四話 王太子
____ど、どうしよう、見知らぬ男性を思い切り押し倒してしまうなんて!
「ごっ、ごめんなさい……! 私の体幹が強すぎるあまりに! お怪我はないですか!?」
「怪我はない……が、一旦俺の上から退いてくれないだろうか……」
「え? あっ、はい!! 私の大胸筋がすみません……!」
日頃の訓練が仇になってしまったわ……!
でも、今はこの男性に構っている暇はない。とにかく、神官たちから……いえ、教会から逃げないと!
……それにしても、どこかで見たことあるような……。いや、妙にイケメンだからそう感じてしまうだけ?
でもこんなイケメンの知り合い、いたかしら……。
「だ、大聖女様ーー!! お待ちください!」
「げっ、もうそこまで追ってきてる! ごめんなさい、私、失礼します!」
いけない、考え事なんてしてる余裕なかった! 後ろから神官の声が聞こえてきて、慌ててそう言ってその場から走り去ろうとする。
……が、私が押し倒してしまった謎のイケメンが____なぜか、私の腕を掴んだのである。

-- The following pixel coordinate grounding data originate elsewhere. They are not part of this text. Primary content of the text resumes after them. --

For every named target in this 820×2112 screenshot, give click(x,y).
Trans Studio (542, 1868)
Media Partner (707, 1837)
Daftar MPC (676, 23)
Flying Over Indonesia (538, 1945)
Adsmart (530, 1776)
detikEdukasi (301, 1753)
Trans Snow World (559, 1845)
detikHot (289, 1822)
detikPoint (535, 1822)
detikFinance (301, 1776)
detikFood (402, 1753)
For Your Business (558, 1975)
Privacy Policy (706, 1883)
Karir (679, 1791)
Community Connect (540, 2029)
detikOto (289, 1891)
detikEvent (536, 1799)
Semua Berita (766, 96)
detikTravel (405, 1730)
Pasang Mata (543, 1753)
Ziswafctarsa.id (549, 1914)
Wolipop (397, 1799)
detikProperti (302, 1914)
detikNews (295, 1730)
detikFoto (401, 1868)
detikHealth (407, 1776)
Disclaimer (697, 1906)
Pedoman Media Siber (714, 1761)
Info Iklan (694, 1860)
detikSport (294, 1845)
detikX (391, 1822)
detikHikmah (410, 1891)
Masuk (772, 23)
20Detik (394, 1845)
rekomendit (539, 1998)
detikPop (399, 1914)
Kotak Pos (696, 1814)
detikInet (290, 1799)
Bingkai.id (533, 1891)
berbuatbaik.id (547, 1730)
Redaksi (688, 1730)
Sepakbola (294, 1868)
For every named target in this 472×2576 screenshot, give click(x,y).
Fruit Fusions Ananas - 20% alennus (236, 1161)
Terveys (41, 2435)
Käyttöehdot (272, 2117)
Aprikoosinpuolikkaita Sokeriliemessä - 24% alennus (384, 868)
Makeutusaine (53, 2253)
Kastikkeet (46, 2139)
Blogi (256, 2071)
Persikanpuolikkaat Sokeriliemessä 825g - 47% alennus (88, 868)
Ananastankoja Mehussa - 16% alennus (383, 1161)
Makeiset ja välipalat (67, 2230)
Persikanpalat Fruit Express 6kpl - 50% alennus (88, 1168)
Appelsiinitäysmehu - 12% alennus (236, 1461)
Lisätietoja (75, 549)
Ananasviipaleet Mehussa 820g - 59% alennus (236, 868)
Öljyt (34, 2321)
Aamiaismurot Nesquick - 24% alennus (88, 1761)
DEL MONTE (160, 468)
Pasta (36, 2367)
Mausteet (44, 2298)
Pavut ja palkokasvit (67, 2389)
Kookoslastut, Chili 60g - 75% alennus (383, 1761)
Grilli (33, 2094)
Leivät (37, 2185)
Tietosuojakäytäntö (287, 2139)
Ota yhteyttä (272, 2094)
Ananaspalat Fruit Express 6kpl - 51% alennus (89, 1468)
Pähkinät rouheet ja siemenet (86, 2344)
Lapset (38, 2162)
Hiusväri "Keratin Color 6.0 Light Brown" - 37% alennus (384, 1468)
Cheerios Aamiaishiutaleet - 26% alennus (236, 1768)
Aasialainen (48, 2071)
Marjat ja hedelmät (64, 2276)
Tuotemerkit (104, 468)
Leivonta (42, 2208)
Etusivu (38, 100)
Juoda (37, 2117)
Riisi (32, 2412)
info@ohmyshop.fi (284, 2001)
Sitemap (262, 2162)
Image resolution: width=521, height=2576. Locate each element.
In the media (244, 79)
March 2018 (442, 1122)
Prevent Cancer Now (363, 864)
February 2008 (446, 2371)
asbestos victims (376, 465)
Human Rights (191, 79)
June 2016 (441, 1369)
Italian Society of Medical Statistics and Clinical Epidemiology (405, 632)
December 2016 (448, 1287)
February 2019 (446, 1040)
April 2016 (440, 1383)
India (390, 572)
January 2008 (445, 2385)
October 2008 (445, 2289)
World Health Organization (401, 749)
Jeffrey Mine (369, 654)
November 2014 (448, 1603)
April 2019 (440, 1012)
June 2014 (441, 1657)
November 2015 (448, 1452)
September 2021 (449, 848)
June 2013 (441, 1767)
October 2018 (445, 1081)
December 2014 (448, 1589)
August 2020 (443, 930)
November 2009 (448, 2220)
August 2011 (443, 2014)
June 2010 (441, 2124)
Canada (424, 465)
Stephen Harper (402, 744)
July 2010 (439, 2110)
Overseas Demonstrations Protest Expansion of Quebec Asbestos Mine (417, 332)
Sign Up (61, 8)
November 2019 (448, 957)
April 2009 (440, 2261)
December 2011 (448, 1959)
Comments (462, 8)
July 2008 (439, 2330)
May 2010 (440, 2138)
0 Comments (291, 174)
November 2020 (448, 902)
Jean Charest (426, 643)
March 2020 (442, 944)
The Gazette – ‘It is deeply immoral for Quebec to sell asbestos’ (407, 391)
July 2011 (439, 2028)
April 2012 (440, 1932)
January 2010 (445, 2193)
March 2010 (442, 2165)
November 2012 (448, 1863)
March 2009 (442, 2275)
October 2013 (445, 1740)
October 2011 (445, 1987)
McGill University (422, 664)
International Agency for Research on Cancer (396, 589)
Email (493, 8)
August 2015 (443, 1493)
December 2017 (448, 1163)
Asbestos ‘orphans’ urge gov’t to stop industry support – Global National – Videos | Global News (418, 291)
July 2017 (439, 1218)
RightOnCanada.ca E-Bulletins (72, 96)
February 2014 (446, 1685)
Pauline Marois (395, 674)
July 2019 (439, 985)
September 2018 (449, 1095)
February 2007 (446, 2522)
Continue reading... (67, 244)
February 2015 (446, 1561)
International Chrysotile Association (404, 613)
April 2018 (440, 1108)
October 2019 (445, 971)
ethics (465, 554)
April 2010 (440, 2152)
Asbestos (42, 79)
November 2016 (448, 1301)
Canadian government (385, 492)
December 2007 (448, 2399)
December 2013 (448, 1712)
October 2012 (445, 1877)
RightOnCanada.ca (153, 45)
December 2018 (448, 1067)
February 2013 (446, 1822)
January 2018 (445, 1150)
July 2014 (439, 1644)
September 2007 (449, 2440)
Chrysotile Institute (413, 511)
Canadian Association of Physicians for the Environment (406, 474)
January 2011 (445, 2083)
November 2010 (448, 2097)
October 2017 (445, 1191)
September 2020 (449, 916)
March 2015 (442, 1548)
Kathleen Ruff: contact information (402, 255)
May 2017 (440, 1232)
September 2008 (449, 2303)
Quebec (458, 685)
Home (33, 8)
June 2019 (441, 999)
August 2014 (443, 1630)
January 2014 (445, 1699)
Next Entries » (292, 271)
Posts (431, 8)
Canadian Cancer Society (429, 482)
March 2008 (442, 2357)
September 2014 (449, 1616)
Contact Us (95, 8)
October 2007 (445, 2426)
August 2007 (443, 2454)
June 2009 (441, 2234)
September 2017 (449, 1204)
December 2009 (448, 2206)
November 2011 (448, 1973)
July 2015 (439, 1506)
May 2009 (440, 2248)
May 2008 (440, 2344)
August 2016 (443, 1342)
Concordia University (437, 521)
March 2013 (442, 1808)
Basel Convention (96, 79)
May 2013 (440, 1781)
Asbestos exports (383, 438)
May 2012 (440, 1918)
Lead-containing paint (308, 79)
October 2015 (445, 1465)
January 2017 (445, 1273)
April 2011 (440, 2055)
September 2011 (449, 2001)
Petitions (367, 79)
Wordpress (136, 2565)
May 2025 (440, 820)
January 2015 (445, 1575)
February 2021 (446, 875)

「っ!? な、なんですか!? 今めっちゃ急いでるのわかりません!?」
「そんなことはどうでもいい! 君、今大聖女と呼ばれていなかったか!?」
「呼ばれましたけど!? だから逃げてるんでしょうが!!」
なぜ、このイケメンは私を引き留めてくるのかしら!?
あぁもう、神官がすぐそこまで迫ってきてるっていうのに……!
こうなったら……切り札を使うしかないわ。
「申し訳ございませんが、私、こう見えても公爵令嬢なんです! そんなレディの腕を掴むなんて、王族でもないと許されない____」
「俺が王太子だ!」
「……はへ?」
その次の瞬間、神官が私達……いえ、このイケメンの姿を見て、大きな声で叫んだ。
「ニコラス王太子殿下! 大聖女様の捕獲、誠に感謝申し上げます」
「あぁ。大聖女が現れたというから急いで駆けつけてみれば……とんだじゃじゃ馬娘だな……」
イケメン……いえ、王太子殿下が、はぁ……とため息をつきながら額に手を当てる。
「う、うそぉ……」
私はというと、さっきまでの不敬を思い出して……真っ青になっていた。
王太子殿下が私に告げる。
「そういうわけで、君が大聖女と判定された以上……君は俺の婚約者だ。行動には気をつけるように。あと、廊下は走るな」
「……ご、ごめんなさい……」
がっくりと項垂れる私を見て、王太子殿下は再度ため息をつきながら、ぽつりと呟いた。